A server can allow all domains with Access-Control-Allow-Origin: *. This turns off the same-origin policy, which is not recommended. Another option would be to allow only a particular domain, e.g., Access-Control-Allow-Origin: https://somedomain.com.Use a Proxy Server
We can use a proxy server to call external APIs. It acts as middleware between the client and the server. If a server doesn't return the proper headers defined by CORS, we can add them to the proxy.
The differences between HTTP/1, HTTP/2 and HTTP/3 protocols
HTTP (the Hypertext Transfer Protocol) is an application protocol used for communicating over the World Wide Web since its introduction in 1989. The first stable version of HTTP/1.1 was released in 1997 by the IETF. Since then, it has become the de facto norm for online communication. HTTP utilizes a few simple methods to send and receive information between computers. The two most common methods are GET and POST.
Yet, the Internet has changed a lot since 1997. and it demands more from HTTP/1.1. We now have rich websites, HD videos, etc. And we want all pages to load quickly, have better security, etc. HTTP/1 protocol had many issues, such as HOL problems, long HTTP headers, opening many TCP connections for more resources, etc. All this asked for a revision of this protocol, and IETF was published in 2015. a new version, called HTTP/2, which is the current version.
HTTP/2 introduces header field compression and permits many concurrent exchanges on the same connection, allowing for more effective use of network resources and decreased latency. It employs effective coding for HTTP header data and permits the interleaving of request and response messages over the same connection. Additionally, it enables request prioritization, enabling more crucial recommendations to finish faster and enhancing performance.

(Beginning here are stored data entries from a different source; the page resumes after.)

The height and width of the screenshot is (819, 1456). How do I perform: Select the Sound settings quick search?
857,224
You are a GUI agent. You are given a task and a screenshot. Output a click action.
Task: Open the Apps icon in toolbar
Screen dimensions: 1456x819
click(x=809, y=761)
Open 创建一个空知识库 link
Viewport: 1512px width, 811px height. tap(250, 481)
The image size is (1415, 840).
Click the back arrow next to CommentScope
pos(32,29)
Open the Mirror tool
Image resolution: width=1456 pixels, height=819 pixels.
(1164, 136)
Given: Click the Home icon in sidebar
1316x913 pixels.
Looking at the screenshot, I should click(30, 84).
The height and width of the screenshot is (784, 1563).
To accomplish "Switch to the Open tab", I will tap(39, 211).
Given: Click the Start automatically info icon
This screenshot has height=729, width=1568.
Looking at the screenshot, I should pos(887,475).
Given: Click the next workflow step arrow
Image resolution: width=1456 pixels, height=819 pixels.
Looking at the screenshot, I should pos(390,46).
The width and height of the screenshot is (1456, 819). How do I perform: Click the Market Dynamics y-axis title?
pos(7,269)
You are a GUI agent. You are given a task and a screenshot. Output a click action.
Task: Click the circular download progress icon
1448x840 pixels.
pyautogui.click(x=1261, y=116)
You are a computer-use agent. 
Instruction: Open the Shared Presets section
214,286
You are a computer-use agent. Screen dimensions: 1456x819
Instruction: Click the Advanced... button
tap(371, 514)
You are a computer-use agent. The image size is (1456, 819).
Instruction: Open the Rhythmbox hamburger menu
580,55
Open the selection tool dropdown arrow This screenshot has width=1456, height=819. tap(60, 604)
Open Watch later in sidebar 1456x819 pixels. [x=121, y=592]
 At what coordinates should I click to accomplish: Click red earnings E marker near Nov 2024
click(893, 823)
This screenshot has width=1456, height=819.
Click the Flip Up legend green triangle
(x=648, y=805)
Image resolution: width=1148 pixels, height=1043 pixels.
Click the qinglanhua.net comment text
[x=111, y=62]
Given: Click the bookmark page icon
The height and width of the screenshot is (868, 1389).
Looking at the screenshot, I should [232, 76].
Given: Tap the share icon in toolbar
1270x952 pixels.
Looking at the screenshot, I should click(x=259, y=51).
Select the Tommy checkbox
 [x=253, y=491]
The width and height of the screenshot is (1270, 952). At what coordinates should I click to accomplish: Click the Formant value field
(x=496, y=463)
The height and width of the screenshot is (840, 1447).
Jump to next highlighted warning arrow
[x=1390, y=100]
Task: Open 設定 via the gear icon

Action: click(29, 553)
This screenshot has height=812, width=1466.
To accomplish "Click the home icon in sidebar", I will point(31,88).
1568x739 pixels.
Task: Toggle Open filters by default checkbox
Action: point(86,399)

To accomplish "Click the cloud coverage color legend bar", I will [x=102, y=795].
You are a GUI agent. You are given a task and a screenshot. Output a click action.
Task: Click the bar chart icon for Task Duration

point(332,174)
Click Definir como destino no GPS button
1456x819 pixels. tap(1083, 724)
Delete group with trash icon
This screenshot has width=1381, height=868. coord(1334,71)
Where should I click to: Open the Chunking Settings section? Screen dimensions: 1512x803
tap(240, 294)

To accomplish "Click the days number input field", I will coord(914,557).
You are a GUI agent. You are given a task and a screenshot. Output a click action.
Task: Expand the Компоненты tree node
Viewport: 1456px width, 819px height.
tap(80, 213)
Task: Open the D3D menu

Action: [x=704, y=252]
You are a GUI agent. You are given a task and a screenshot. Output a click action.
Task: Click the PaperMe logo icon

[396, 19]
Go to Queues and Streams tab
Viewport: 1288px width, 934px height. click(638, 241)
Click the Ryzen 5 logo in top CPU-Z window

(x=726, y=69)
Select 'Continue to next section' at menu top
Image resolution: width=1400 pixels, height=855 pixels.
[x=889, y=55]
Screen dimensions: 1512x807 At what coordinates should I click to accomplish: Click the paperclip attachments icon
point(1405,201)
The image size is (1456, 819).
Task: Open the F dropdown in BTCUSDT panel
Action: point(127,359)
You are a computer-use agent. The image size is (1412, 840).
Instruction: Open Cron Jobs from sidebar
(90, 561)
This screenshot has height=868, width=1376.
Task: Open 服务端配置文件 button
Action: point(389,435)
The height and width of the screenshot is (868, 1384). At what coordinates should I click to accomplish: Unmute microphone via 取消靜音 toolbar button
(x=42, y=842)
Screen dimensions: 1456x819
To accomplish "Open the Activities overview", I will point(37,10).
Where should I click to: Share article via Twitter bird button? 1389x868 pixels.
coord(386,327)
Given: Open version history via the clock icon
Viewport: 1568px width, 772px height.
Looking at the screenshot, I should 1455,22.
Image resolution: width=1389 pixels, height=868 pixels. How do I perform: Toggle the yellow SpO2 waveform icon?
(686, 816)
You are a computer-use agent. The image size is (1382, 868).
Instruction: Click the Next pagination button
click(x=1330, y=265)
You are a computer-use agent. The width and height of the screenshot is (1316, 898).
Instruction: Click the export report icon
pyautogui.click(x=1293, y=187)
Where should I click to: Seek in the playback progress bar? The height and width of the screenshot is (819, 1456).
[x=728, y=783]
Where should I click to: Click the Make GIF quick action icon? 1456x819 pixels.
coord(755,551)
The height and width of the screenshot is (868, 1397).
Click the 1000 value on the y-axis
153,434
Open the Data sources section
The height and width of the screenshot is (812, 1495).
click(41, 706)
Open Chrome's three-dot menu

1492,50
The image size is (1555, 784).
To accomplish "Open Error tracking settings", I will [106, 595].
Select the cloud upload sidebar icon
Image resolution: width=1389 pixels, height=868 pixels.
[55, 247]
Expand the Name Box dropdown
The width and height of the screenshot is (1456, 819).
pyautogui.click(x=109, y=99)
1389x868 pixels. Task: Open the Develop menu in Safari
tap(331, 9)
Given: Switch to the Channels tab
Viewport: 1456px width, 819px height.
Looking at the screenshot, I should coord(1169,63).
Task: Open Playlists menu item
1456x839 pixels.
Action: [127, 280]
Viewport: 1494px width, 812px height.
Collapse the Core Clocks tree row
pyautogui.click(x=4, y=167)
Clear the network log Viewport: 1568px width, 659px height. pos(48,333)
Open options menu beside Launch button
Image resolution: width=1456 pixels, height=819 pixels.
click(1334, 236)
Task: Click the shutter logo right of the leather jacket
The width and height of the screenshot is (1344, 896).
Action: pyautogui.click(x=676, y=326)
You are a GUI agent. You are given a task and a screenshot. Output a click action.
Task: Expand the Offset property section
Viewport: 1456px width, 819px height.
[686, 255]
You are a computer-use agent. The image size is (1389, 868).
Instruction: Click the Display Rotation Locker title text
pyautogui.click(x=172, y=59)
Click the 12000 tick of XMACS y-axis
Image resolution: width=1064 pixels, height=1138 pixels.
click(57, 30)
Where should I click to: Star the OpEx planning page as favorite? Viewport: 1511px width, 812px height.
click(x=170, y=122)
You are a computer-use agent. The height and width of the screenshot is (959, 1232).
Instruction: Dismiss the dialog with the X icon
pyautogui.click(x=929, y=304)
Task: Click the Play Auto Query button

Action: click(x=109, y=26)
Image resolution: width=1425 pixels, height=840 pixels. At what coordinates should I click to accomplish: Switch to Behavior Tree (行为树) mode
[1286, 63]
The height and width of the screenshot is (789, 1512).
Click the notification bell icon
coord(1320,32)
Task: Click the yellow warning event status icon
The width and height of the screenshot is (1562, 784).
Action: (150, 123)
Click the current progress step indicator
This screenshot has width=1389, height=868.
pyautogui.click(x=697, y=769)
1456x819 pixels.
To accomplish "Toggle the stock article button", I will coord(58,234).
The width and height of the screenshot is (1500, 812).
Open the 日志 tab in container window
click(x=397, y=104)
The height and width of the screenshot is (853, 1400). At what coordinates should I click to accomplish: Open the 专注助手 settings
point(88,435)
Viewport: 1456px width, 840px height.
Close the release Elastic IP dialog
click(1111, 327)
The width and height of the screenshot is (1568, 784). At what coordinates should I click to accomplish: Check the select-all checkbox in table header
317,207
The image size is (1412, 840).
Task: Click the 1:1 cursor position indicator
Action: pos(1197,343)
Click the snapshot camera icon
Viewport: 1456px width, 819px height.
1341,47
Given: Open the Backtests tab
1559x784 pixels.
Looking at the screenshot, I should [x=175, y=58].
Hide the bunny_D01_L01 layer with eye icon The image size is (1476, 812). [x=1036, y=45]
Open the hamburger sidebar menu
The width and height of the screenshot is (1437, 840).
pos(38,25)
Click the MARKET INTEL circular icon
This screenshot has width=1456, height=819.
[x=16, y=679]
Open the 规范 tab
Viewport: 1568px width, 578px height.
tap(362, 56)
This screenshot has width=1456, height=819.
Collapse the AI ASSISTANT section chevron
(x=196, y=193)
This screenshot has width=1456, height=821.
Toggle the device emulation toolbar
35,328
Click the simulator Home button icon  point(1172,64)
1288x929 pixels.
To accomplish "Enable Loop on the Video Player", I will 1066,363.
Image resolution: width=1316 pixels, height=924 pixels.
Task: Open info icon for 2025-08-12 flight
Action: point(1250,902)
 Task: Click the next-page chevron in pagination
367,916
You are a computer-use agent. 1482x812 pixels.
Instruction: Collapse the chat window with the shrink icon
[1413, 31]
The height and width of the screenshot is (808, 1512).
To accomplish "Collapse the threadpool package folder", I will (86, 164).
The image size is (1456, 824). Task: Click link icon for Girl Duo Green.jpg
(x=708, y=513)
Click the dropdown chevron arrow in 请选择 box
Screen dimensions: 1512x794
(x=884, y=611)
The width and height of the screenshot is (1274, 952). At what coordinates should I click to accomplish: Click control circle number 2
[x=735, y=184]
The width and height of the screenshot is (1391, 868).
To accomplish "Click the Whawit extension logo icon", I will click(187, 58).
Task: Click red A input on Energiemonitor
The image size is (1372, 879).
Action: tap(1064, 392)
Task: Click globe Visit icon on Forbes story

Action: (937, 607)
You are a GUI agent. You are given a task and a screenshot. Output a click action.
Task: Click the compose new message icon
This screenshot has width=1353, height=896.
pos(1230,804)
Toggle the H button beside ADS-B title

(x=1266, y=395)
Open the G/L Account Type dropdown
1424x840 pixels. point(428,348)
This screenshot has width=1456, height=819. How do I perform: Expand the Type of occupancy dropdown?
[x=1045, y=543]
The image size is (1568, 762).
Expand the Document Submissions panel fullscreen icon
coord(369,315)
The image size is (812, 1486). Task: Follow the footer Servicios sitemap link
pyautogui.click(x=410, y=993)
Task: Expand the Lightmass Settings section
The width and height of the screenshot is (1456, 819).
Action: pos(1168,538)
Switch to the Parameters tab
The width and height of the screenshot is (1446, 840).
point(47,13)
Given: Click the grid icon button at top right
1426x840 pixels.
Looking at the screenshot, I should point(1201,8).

As a result, fewer TCP connections can be used than with HTTP/1.x, making the resulting protocol more network-friendly. This results in longer-lasting connections and reduced competition with other flows, which improves the use of the network's capacity. Finally, HTTP/2 supports binary message framing, allowing more effective message processing.
However, there were some issues with HTTP/2, such as TCP head-of-line blocking. Other notable problems with HTTP/2 include the Stream Reuse Attack and the Security Risk of HTTP/2 Flow Control.
The updated HTTP protocol, HTTP/3, was introduced in August 2020 and is based on the QUIC network protocol. This new version of HTTP was introduced to enhance HTTP/2 by sending encrypted data over UDP and seeks to make many significant advancements. HTTP/3 isn't meant to replace HTTP/2 completely; rather, it's intended to improve speeds when utilized in specific circumstances. HTTP/2 can always be used as a backup if HTTP/3 isn't available.
Great summary, thanks Milan.
While checking why the object storage service serving my Website didn't use HTTP/2, I learned most of major Web browsers allow HTTP/2 with HTTPS only. Encryption seems to have been a hot debate in the development of HTTP/2, and eventually it's not embedded in the protocol. Still, Web browsers optimize HTTP/2 efficiency by enforcing it on HTTPS only. I definitely understand the rationale, however it leaves out the edge case of small, cheap Websites hosted on object storage services not offering to use a Let's Encrypt certificate. Such Websites sound low-tech, and I believe they fit in the modern tech landscape.